*Material to process*:
===============

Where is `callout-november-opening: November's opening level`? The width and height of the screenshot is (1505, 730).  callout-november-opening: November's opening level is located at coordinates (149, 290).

===============

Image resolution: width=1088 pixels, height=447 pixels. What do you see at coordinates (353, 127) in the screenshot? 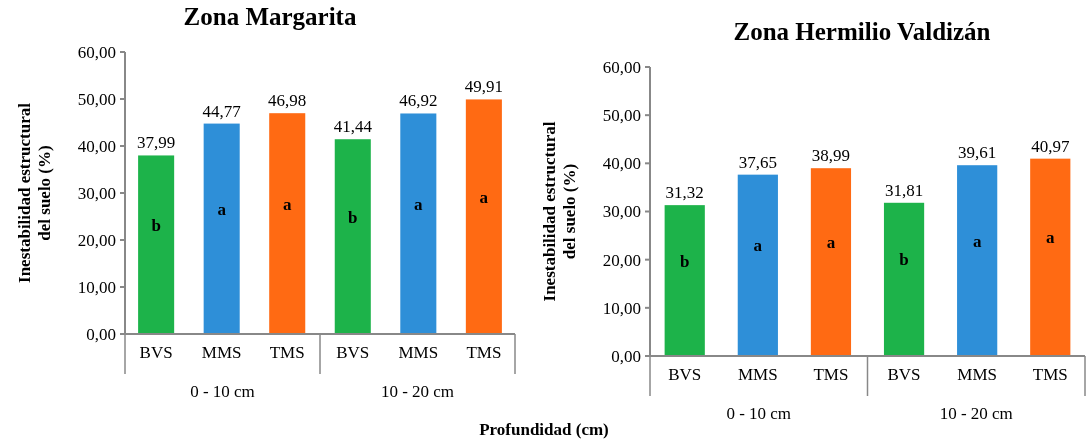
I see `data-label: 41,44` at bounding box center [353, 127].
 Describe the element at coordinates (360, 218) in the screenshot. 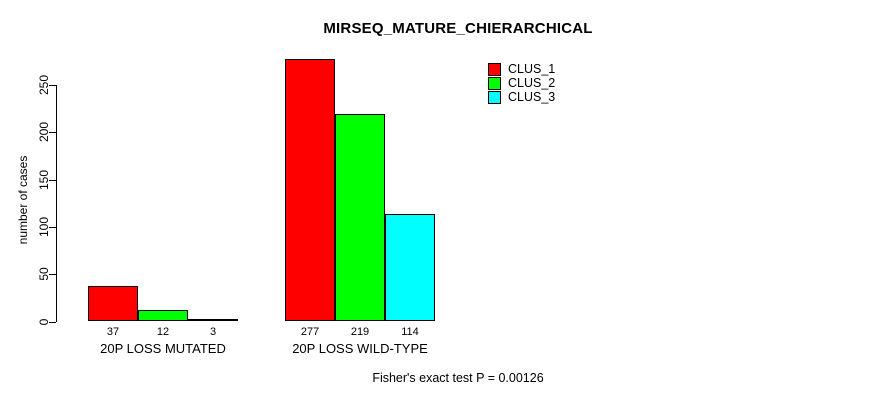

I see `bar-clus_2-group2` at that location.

===============

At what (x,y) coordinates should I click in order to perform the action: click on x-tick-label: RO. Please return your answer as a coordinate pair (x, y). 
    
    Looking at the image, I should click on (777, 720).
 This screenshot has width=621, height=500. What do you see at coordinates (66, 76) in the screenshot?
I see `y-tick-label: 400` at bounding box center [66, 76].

===============

Copy the rows verbatim from the line with "Image resolution: width=1088" up to and including the line with "at that location.", leaving out the pictures.

Image resolution: width=1088 pixels, height=447 pixels. What do you see at coordinates (353, 127) in the screenshot? 
I see `data-label: 41,44` at bounding box center [353, 127].
 Describe the element at coordinates (360, 218) in the screenshot. 

I see `bar-clus_2-group2` at that location.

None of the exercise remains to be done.